Half Marathon training.... Who's in??
Replies
-
I don't think it would look as nice on my butt. Much prefer to put my bumper stickers on my car. LOL! :flowerforyou:
Training for my half has gotten completely derailed due to family issues/tummy bugs/minor leg injury that has me babying my leg. Going to run as far as I can tomorrow for my long-run while listening to the leg to see if I'm going to have trouble. Its starting to look like a doctor trip might be in order.... unless I can actually run tomorrow without soreness.
0 -
cheshirecatastrophe wrote: »So my (first) trail half last Saturday was awesome! I signed up for its summer counterpart in June, and I'm also looking at HMs on April 18 and *possibly* March 14. I don't know; reviews say the March 14 one has been kind of a mess in the past, but I'd be running it to (a) avoid other obligations on Pi Day and (b) good swag. If I just treat it as a regular run, it doesn't matter if the course is kind of muddy and maybe not so well marked and people doing the 5K end up running the half by mistake, right?
Run for the swag = legit?
Absolutely. I run for food, swag, and bling!
0 -
I'm running a half in April too! I just started the training, but it's way too cold to run outside right now (20 degrees is my minimum, and we're averaging 10 below zero this week!). Treadmill it is. Any advice on how to enjoy a long treadmill run?!?0
-
My 6th half is on May 3rd. Currently hoping to PR my 5K next month. Running races was a great motivator for me to finally lose my weight and get back in shape. And, I'm running these races faster in my mid-30s than my mid-20s!
I am starting to get an itch to do a full marathon again... and I have a pie in the sky dream to qualify for Boston one day. So yeah, while the bling is nice, there are other dreams and motivators for getting out there and running!
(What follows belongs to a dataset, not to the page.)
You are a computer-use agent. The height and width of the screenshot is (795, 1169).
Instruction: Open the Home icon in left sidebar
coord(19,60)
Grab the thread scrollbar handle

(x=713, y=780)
OP et al running your first half - good luck!! I hope you have a wonderful experience. Don't be surprised if you get the "bug" to run more races.
0 -
My first will be May 17. I don't have a formal plan but I read up on a few (Hal Higdon). I made a log and spread sheet and basically make certain I log at least 3 miles a day and hen add a few days of 4, 6, and then an 8 where at least 8 weeks before the race I should have a good mix of distance with a "long day". Right now I am trying to build leg strength and mix in bike and elliptical as an off day.
Hey, so I have done two halfs. One I trained for, with my longer runs ranging from 6-12 miles, and one half I did with little training with a few 6 and 8 mile runs. I recommend training for at least one 10, 11, or even 12 mile run. The half I trained for was much easier to complete and I felt good and confident the whole way through it. The one where I didn't run enough long distances was really rough. I felt good until mile 10 (when I had trained up to 8), but the last three miles were TOUGH to finish. I suggest training for a few more longer runs... it will get your body used to the longer runs, and give you a chance to work out energy and liquid plan for race day. My recovery was also much better on the one I trained for. The one where I didn't train for it, I felt like I had been hit by a bus for a few days.
Thanks. Advice from someone whose been there is always welcome. I really appreciate the response.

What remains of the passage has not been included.